### Problem requirements
Reproduce the passage from "So the next" to "had since 2014." in the DevOps talk transcript below, word for word.

--- begin Text ---

Do I Need to Insource to Achieve My DevOps Goals?
Do I Need to Insource to Achieve My DevOps Goals?
Chapters
Full transcript
The complete talk, organized by section.
Host Intro (Gene Kim)
So the next speaker is Ben Grinnell. He is one of the very few people who has attended every one of the 15 DevOps Enterprise Summits we've had since 2014.
Seventeen years ago, he founded a consultancy in the UK who aimed to be the friend of the CIO and to grow client capability, not consulting dependency. That became North Highland, a global change and transformation consultancy with 3,500 consultants.
I'm so grateful that he's been a part of the programming committee since 2016. Like all program committee members, he brings his own problems that he wants to solve, things he wants to learn, experts he wants to see.

--- end Text ---
--- begin Entries ---

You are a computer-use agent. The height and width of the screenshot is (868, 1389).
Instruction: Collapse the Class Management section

--- end Entries ---
--- begin Entries ---

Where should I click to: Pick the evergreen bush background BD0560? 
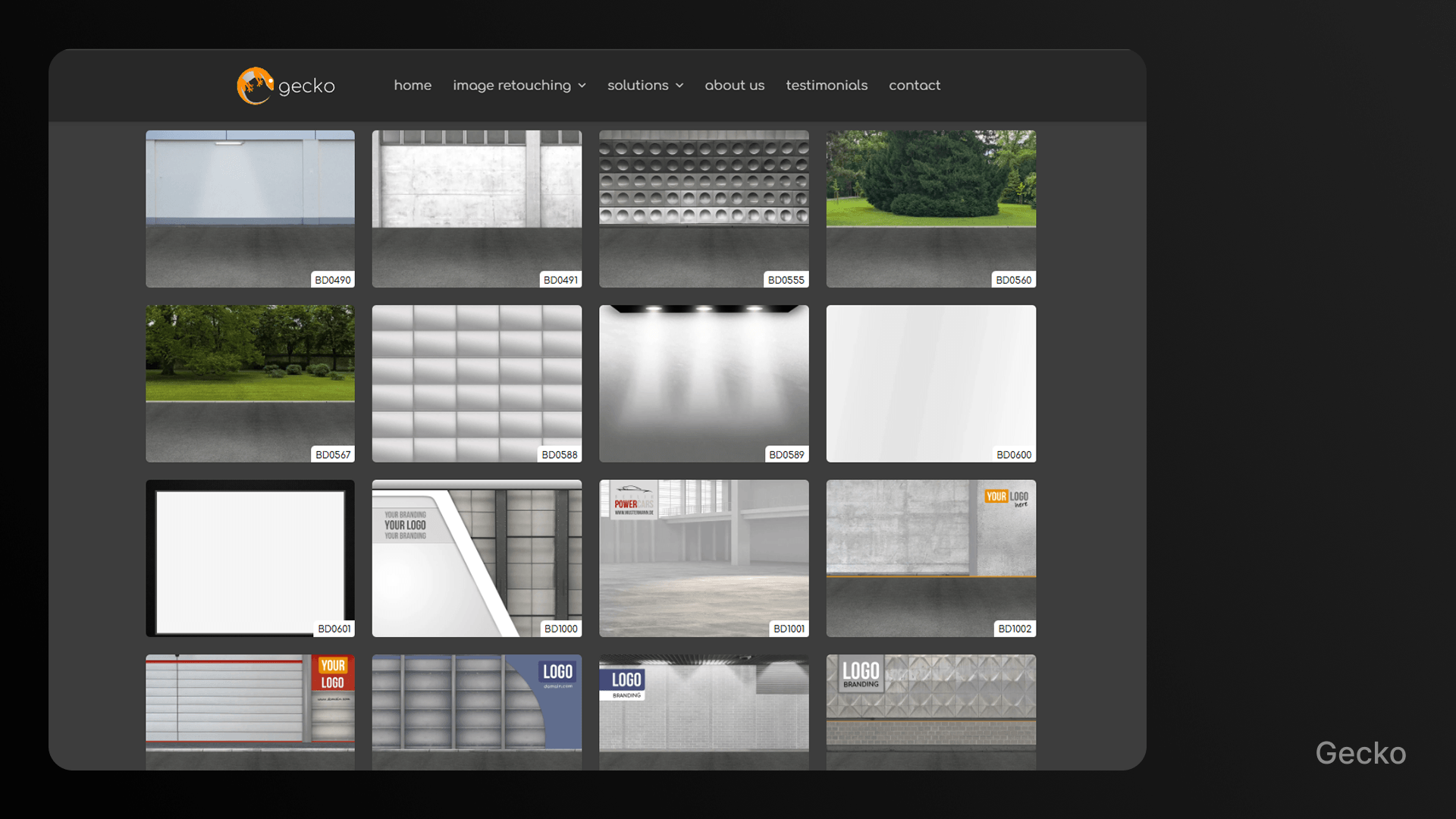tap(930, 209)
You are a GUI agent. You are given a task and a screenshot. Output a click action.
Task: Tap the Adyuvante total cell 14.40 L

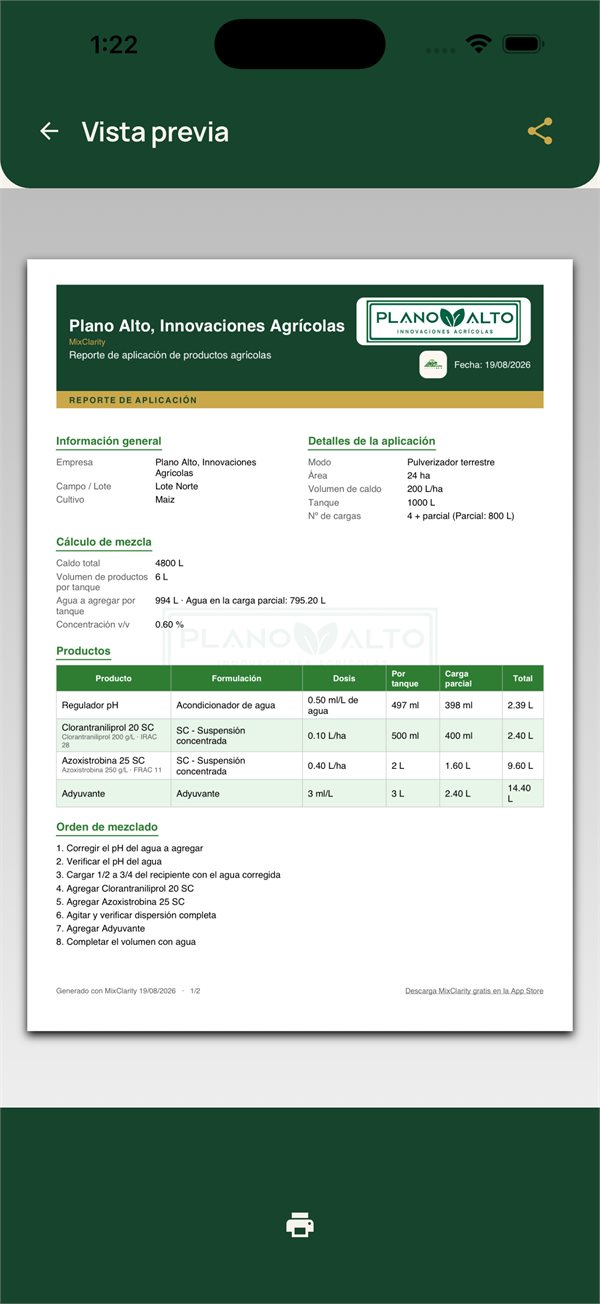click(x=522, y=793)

--- end Entries ---
--- begin Entries ---

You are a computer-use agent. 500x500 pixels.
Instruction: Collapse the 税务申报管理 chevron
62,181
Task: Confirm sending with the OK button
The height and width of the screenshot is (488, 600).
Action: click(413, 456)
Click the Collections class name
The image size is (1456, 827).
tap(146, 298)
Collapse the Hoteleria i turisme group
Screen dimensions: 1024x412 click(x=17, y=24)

--- end Entries ---

### Result
So the next speaker is Ben Grinnell. He is one of the very few people who has attended every one of the 15 DevOps Enterprise Summits we've had since 2014.